▶ How to complete this task
Print the listing below from its opening line through the line holding "Given: Click the green", both ends included.

(Extracted information begins)

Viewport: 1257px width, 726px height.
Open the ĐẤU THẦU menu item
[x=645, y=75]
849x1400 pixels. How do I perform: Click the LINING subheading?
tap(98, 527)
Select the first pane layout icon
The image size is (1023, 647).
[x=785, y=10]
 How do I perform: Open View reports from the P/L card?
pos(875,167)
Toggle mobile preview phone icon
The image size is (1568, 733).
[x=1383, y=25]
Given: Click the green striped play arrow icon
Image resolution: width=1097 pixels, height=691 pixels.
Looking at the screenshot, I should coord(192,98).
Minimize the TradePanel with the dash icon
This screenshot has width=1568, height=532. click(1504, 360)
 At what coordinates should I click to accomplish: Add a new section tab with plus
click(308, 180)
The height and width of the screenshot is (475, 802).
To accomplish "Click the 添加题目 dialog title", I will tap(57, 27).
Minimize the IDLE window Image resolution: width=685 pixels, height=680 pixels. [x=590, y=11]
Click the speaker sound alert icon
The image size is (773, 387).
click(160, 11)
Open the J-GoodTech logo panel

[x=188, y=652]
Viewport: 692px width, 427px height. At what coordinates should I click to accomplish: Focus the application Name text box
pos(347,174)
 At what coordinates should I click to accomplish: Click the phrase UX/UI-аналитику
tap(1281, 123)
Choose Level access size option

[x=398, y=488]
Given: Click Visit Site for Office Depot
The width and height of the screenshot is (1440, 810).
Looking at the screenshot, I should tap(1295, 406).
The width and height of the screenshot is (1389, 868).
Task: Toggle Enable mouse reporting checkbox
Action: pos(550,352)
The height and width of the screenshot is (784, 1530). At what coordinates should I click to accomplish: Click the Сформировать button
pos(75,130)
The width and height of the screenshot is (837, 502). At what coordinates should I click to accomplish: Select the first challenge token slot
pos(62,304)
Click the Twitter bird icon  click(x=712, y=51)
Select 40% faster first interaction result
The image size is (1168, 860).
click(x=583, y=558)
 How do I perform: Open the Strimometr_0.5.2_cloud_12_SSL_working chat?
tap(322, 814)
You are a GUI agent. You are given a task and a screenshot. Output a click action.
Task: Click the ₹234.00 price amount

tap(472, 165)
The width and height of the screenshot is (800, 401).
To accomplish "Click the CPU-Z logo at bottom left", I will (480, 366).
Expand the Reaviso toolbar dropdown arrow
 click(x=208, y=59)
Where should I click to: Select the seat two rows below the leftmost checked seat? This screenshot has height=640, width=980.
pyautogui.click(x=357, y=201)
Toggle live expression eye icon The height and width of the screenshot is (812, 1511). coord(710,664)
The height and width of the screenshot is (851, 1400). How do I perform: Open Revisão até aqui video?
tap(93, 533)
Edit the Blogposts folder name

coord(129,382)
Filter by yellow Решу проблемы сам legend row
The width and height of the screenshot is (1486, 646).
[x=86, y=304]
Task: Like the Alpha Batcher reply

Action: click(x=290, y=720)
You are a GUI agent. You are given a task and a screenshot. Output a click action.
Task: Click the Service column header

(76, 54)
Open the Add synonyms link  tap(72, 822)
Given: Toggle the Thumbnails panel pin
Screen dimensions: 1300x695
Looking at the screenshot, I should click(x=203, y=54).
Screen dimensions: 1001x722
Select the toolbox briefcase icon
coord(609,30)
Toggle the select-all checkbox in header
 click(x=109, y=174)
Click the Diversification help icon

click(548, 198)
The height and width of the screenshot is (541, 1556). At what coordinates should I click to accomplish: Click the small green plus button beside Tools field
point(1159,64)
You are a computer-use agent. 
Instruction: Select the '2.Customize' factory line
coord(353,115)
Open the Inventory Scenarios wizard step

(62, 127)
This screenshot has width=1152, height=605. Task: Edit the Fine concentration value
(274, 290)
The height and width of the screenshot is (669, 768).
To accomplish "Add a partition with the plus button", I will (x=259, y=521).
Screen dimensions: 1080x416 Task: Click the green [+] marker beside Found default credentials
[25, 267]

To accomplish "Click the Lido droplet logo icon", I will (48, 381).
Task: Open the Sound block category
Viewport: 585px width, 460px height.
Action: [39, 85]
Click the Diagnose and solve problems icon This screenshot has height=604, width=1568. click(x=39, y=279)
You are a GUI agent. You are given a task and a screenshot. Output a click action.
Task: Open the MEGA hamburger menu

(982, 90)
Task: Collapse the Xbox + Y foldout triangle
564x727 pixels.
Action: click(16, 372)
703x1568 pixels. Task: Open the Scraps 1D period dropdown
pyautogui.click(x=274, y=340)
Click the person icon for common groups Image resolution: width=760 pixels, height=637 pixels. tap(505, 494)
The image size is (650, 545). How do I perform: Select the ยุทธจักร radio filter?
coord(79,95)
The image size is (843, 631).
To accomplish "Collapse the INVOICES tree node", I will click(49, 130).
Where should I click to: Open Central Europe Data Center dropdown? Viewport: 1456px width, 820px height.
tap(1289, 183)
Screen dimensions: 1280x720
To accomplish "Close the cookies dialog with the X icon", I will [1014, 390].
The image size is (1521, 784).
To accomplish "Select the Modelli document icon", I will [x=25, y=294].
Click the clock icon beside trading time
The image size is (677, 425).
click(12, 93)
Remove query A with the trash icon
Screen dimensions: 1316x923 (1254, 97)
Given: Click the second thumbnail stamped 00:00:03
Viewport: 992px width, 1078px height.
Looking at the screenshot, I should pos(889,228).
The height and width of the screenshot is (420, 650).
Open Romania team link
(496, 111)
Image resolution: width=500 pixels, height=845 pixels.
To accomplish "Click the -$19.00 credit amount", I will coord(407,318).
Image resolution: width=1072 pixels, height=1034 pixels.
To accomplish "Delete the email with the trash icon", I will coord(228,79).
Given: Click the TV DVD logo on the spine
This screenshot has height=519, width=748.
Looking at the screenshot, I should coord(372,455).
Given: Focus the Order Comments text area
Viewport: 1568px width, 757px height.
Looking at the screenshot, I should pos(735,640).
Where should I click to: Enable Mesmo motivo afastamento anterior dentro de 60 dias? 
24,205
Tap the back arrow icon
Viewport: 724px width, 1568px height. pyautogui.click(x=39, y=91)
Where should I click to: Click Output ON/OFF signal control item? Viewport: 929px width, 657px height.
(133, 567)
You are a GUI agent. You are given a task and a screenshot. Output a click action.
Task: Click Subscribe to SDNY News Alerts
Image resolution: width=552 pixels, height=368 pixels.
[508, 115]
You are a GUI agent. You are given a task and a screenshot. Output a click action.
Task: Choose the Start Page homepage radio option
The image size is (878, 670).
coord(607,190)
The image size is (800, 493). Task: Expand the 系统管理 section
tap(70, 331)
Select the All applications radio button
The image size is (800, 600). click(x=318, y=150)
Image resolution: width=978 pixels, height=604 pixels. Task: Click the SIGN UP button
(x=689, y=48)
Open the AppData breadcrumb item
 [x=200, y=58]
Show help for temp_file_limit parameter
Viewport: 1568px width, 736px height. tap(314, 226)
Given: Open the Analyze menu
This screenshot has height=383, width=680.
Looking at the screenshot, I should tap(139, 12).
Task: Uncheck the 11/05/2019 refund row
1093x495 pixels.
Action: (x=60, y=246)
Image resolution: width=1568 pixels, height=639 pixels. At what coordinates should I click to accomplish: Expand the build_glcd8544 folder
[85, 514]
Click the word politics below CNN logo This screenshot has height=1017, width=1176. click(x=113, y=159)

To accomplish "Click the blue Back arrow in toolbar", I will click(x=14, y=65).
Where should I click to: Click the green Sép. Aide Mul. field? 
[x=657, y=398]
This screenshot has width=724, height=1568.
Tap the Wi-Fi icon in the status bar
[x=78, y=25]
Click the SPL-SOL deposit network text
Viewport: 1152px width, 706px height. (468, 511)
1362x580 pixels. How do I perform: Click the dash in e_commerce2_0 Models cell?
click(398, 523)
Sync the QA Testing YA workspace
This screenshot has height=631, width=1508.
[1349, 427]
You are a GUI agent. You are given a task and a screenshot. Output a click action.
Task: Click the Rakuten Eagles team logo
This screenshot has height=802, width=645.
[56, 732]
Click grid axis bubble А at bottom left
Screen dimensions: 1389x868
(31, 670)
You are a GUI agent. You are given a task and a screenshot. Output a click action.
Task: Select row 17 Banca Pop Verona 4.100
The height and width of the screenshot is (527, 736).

(Extracted information ends)

▶ Task output
Viewport: 1257px width, 726px height.
Open the ĐẤU THẦU menu item
[x=645, y=75]
849x1400 pixels. How do I perform: Click the LINING subheading?
tap(98, 527)
Select the first pane layout icon
The image size is (1023, 647).
[x=785, y=10]
 How do I perform: Open View reports from the P/L card?
pos(875,167)
Toggle mobile preview phone icon
The image size is (1568, 733).
[x=1383, y=25]
Given: Click the green striped play arrow icon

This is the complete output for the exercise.